瞬間的に「外す」と出てくるのが男性です。男性はどうしても下着と性を
結びつけてしまうのですが、女性にとっての下着とは男性の期待に媚びるものではなく、
オシャレの1つであり、体型補正アイテムであり、気持ちを鼓舞したり、
安心感や充実感を得るアイテムなんだそうです。



 本書は、長年にわたるワコールとの共同調査の結果から、社会心理学と性格心理学を
専門とする著者が深層心理を分析し、女性の下着へのこだわりを検証していく
内容になっております。当初は報告書や学術論文用にまとめるつもりだったそうですが、
一般の人たちの意見も欲しいと考え出版したとのこと。調査データの説明が多いですが、
アカデミックな本ではないというか、難しいことは書いていませんのでさくさく読めますよ。






<目次>


序章 下着と心を研究する


第1章 こだわりの実態


第2章 下着の心理的効果


第3章 男性目線の下で


第4章 見せる下着の登場


第5章 肌見せと羞恥心


第6章 なぜ、肌見せファッションなのか


第7章 ボディへのこだわり


第8章 エイジングと下着


終章 おしゃれアイテムとしての下着


 女性は下着選びで何を重視しているのか。女性が下着にこだわるのはなぜか。
見える露出と見せる露出の違い。肌見せファッションに対しなぜ世間は冷たいのか。
理想とする体型と下着に対する期待。エイジングと下着選びから見える価値観。
このあたりに興味がある人は読んでみては。終章が本書のまとめになっておりますので、
立ち読みするならそこを読めばOK。個人的には7章が面白かったですね。


 7章では女性によって理想とする体型は異なるという点に注目。
理想体型の27項目を統計的に分類し、きゃしゃ型、メリハリ型、平均型、
ふくよか型、グラマー型の5つに整理しているのですが、その特徴の分析が
興味深いのですね。



「きゃしゃ型」のもう一つの特徴は、五つの群の中で最も容姿に自信が
あるということだ。理想の身長と体重を回答してもらい、そこから理想の
BMIの値を計算してみると、18.3となり、ほぼ、実際のBMIと一致する。
このように、「きゃしゃ型」は自己のスリムな体型を理想に近いものとして
強く肯定している人たちといえる。

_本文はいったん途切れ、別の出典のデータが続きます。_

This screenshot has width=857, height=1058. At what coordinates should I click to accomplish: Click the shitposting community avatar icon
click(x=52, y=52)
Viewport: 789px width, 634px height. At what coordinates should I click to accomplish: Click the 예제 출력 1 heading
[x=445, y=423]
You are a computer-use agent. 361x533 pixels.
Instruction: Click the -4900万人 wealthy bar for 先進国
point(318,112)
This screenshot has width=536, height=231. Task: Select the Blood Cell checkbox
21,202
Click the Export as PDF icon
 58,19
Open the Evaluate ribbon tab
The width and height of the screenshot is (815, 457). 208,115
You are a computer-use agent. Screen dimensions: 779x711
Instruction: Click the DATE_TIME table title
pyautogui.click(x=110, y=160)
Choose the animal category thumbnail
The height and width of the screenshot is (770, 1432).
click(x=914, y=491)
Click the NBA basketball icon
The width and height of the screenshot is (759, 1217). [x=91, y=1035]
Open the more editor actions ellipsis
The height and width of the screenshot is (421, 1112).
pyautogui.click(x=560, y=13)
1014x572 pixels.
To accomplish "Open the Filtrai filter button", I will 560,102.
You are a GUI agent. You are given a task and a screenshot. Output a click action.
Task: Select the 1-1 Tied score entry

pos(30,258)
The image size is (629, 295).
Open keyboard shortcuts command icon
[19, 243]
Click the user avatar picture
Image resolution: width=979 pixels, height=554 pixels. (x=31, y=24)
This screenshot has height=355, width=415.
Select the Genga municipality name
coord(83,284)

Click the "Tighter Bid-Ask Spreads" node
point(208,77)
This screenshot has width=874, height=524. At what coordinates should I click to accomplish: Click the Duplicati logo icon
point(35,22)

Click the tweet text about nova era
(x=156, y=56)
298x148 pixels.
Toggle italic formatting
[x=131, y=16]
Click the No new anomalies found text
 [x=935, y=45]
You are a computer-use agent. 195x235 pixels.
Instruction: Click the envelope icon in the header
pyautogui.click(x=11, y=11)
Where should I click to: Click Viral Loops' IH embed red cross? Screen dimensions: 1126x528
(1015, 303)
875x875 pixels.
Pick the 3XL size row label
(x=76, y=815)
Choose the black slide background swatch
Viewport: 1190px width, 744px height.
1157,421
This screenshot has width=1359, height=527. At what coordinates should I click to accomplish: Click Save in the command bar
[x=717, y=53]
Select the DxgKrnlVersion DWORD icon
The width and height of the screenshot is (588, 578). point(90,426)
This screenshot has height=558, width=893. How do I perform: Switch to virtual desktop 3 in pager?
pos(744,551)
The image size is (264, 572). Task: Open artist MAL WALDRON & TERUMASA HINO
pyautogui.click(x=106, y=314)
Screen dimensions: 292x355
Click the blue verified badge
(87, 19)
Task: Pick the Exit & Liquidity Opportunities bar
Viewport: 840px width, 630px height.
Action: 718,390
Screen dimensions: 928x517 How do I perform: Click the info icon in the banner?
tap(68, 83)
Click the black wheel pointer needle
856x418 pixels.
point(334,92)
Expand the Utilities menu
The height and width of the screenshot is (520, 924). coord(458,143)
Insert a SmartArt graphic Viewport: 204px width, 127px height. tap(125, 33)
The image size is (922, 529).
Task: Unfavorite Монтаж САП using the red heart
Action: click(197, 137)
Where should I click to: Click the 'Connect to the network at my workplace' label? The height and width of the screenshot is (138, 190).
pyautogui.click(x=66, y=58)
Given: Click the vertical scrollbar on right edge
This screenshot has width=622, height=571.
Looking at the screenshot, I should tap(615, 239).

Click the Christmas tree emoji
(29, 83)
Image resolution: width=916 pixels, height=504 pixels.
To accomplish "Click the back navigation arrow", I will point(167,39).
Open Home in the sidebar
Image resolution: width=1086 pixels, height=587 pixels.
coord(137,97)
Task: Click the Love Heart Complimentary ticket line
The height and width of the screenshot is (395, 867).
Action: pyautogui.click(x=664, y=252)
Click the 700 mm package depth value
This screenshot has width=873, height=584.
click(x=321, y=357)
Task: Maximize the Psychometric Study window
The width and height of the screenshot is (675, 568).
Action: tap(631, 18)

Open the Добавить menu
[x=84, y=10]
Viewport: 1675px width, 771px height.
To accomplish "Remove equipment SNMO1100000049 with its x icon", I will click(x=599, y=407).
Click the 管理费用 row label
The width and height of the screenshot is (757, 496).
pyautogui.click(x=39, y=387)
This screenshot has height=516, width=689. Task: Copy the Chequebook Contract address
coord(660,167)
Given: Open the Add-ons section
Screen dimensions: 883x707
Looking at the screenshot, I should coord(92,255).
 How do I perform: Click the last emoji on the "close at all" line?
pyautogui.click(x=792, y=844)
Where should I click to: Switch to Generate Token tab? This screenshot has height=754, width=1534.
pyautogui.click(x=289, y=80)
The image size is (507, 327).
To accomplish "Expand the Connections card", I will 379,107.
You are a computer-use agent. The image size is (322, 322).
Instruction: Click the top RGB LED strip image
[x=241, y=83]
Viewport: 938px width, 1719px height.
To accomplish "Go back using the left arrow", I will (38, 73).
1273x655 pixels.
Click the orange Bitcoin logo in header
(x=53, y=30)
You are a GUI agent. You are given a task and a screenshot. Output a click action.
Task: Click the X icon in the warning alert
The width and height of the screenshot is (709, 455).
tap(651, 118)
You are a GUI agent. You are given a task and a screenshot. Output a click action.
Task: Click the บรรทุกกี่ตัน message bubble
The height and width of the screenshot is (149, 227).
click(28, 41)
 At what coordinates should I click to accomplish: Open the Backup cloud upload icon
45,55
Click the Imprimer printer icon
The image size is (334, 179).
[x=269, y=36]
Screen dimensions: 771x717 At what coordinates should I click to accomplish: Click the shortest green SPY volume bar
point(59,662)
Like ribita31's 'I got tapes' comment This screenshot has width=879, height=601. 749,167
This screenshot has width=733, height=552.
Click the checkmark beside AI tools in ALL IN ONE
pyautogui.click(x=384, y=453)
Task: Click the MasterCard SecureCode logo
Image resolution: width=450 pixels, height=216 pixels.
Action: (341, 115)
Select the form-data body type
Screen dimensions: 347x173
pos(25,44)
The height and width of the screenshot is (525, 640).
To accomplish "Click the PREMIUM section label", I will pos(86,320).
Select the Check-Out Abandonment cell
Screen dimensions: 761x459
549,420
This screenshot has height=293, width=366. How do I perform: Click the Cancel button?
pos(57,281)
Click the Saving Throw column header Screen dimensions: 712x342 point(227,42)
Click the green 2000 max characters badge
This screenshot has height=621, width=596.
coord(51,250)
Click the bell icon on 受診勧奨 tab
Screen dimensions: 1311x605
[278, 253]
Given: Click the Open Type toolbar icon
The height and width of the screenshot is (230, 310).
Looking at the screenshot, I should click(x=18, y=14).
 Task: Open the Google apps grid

<中略>この体型を志向する人たちは、
スリムな体型に実利的な目的ではなく、もっと別の感性的、
美学的な価値を置いているのかもしれない。


 読めば読むほどモード系の女性しか浮かんできません。
やはり、自分に自信があったのだなぁと。絶対にdisってはいけない、それどころか服に言及しない方がよいと再認識しましたよ(笑)
ちなみに下着には身体の引き締め効果を求めており、
どれだけ細くなれば気が済むのだろうと読んでいて思いました。



 女性の下着に対する感覚やこだわり。それは女ごころくらい男性には
よくわからないものなので、本書は男性が読むと面白い本だと思います。
ブラは独身御用達だった、銭湯で下着は進化していったという小話も興味深く、
インナーのアウター化の正体、肌見せファッションがdisられる理由など、
長年の疑問がいくつか氷解しました。